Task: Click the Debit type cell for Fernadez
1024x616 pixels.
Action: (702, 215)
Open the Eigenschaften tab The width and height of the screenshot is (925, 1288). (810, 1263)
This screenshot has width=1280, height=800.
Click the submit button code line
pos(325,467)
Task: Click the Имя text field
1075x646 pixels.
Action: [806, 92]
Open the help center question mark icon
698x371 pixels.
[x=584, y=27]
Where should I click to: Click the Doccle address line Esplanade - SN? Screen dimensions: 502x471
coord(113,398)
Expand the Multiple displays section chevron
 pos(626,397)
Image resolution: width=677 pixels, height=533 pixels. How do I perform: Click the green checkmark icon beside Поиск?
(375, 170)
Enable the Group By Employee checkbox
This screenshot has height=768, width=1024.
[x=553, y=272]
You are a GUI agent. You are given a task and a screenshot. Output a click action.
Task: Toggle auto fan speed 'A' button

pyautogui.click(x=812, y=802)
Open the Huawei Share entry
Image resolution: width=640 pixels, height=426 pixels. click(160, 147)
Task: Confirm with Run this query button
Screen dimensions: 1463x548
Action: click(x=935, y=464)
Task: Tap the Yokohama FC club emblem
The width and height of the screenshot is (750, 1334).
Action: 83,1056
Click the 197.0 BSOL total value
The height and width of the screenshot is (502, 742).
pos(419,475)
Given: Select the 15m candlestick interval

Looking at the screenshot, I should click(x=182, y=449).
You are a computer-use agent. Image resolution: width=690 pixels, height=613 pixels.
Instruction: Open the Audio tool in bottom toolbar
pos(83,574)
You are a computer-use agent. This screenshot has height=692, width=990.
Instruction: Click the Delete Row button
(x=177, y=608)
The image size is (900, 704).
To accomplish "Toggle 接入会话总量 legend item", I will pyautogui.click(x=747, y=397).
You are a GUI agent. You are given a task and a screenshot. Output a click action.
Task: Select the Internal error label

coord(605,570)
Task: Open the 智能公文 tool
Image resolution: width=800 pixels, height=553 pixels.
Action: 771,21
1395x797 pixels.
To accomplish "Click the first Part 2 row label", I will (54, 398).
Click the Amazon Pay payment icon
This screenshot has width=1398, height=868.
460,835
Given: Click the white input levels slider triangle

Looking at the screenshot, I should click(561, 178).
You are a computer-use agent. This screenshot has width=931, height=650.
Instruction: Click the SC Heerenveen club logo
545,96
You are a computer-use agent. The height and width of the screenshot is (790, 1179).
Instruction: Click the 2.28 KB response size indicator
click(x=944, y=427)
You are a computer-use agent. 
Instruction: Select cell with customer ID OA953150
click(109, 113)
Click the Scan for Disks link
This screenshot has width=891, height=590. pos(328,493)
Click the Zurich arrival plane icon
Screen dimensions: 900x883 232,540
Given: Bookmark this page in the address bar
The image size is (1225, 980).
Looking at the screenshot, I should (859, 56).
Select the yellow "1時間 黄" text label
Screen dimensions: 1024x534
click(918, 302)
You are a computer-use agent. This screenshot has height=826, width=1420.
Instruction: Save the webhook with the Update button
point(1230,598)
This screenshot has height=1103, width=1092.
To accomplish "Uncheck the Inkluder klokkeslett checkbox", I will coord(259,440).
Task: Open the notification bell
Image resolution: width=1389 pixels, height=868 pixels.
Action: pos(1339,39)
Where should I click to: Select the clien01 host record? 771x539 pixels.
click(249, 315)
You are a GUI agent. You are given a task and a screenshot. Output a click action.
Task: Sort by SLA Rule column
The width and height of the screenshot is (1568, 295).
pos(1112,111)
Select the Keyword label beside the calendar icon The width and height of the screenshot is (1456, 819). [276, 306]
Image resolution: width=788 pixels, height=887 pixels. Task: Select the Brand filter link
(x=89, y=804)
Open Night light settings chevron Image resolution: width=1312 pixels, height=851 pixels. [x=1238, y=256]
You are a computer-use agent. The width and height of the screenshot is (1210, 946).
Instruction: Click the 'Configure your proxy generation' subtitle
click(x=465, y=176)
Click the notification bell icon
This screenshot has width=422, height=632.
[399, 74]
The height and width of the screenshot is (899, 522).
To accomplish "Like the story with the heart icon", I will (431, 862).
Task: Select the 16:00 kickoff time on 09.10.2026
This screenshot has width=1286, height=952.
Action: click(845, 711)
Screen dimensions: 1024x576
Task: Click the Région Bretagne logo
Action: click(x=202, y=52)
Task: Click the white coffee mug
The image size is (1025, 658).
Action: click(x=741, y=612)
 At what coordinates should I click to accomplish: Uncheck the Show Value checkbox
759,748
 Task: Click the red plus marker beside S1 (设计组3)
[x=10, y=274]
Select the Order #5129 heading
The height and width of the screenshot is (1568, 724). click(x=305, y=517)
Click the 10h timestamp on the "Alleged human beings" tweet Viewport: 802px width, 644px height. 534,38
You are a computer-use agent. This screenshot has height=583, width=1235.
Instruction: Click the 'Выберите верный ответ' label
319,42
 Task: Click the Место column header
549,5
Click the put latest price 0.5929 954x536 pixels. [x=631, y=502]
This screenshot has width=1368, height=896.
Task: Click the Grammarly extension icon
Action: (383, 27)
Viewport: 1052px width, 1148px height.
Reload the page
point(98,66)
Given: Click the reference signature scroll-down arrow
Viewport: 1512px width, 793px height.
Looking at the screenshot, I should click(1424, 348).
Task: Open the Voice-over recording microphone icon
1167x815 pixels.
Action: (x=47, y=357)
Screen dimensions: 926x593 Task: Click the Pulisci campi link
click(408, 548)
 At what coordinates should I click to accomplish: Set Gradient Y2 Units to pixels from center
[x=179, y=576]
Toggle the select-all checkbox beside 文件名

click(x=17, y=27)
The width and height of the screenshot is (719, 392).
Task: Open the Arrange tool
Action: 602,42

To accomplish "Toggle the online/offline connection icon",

| TASK REQUIREMENTS |
Only lines with the word "computer" are wanted, so copy each one from the records.

| OUTPUT OF THE EXERCISE |
You are a computer-use agent. Image resolution: width=690 pixels, height=613 pixels.
You are a computer-use agent. This screenshot has height=692, width=990.
You are a computer-use agent. This screenshot has width=931, height=650.
You are a computer-use agent. The height and width of the screenshot is (790, 1179).
You are a computer-use agent. 
You are a computer-use agent. This screenshot has height=826, width=1420.
You are a computer-use agent. The width and height of the screenshot is (1210, 946).
You are a computer-use agent. This screenshot has height=583, width=1235.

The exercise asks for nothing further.